» **Text section**
==========
[okfn-discuss] Problems of nomenclature

Chris Sakkas sanglorian at gmail.com
Fri Mar 9 15:25:17 UTC 2012


Hi folks,

 Kim's suggested three terms for some rights reserved licences,
specifically those that allow a work to - at a minimum - be shared verbatim
by any person for any noncommercial purpose. They are 'shareable works
licences’, ‘shareable content licences’ and ‘shareable resource licences’.
My suggestion, via David Hirst, is 'commons content licences'.

Do we have strong opinions either way on these? Both as descriptions for
public copyright licences and as adjectives to be applied to what is
currently libre open access ('shareable access' or 'shareable open access'
or 'commons access' or 'commons open access').

*Rob: *

 The Open Data Handbook says that 'share-alike' is broader than copyleft?
>
> This sounds...interesting...
>
 Maybe a better way of putting it is that it is deeper but not broader:
it’s my impression that all copyleft would be considered share-alike libre
and all share-alike libre would be considered copyleft, but that
share-alike would include non-libre resources with ‘copyleft-like’
provisions.


 *Kim:*

 Then perhaps: "share-alike licences".
>
 Yeah, I think this is the best option and it’s the one I’ve settled on.
==========
» **Work to complete**
1. In the mailing list post above, list every licence name proposed in the opening paragraph.
2. Using the mailing list post above, state whether each statement agrees with it, and quote the words that decide it.
(a) The writer's suggestion came via David Hirst.
(b) The writer thinks share-alike is broader than copyleft.
(c) The licences discussed allow a work to be shared verbatim for any commercial purpose.

» **Data supplied**
==========
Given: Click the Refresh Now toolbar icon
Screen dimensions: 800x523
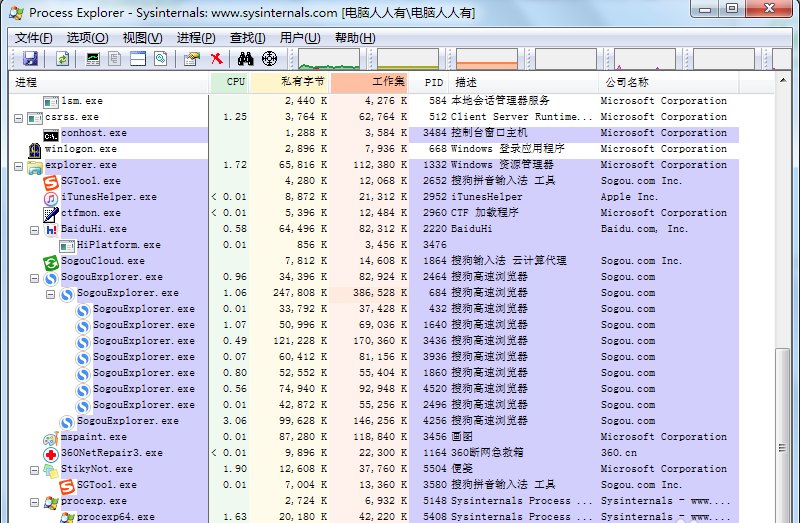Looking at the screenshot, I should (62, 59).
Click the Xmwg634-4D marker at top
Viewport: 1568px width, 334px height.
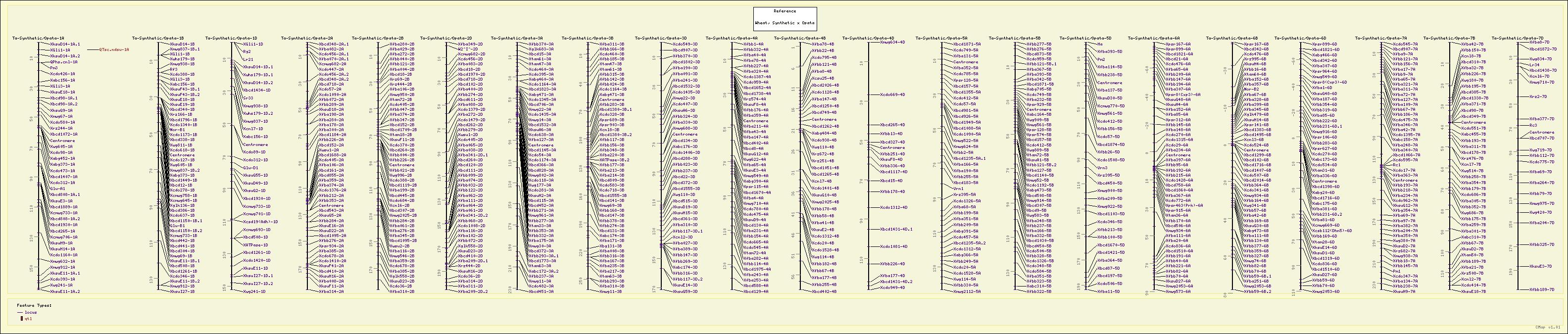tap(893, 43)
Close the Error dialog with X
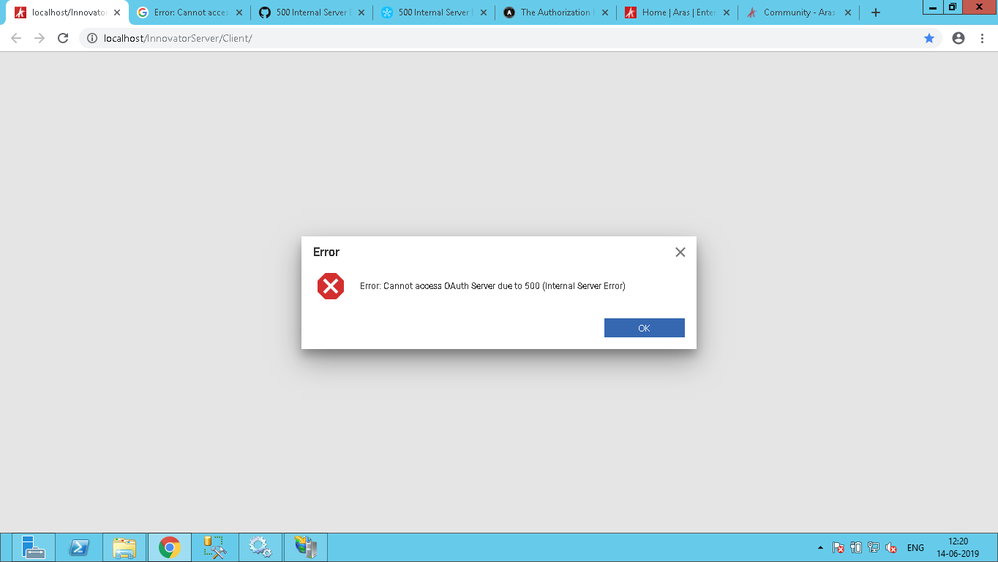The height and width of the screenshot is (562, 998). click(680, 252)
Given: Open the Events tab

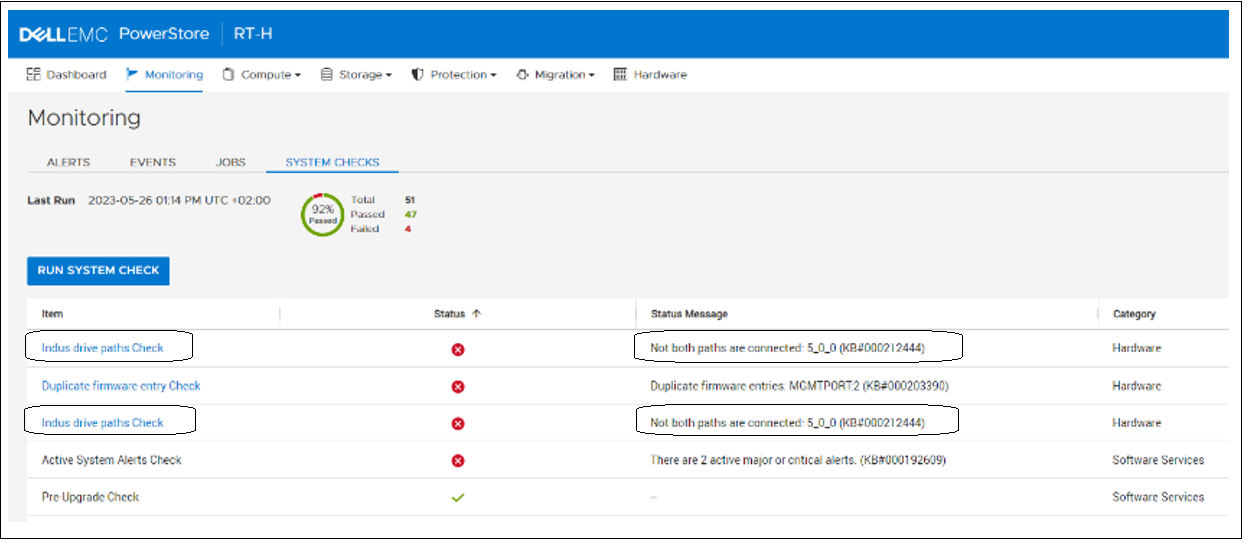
==========
» **Solutions for each task**
1.
- shareable works licences
- shareable content licences
- shareable resource licences
- commons content licences

2.
(a) Yes: "My suggestion, via David Hirst, is 'commons content licences'."
(b) No: "Maybe a better way of putting it is that it is deeper but not broader"
(c) No: "shared verbatim by any person for any noncommercial purpose"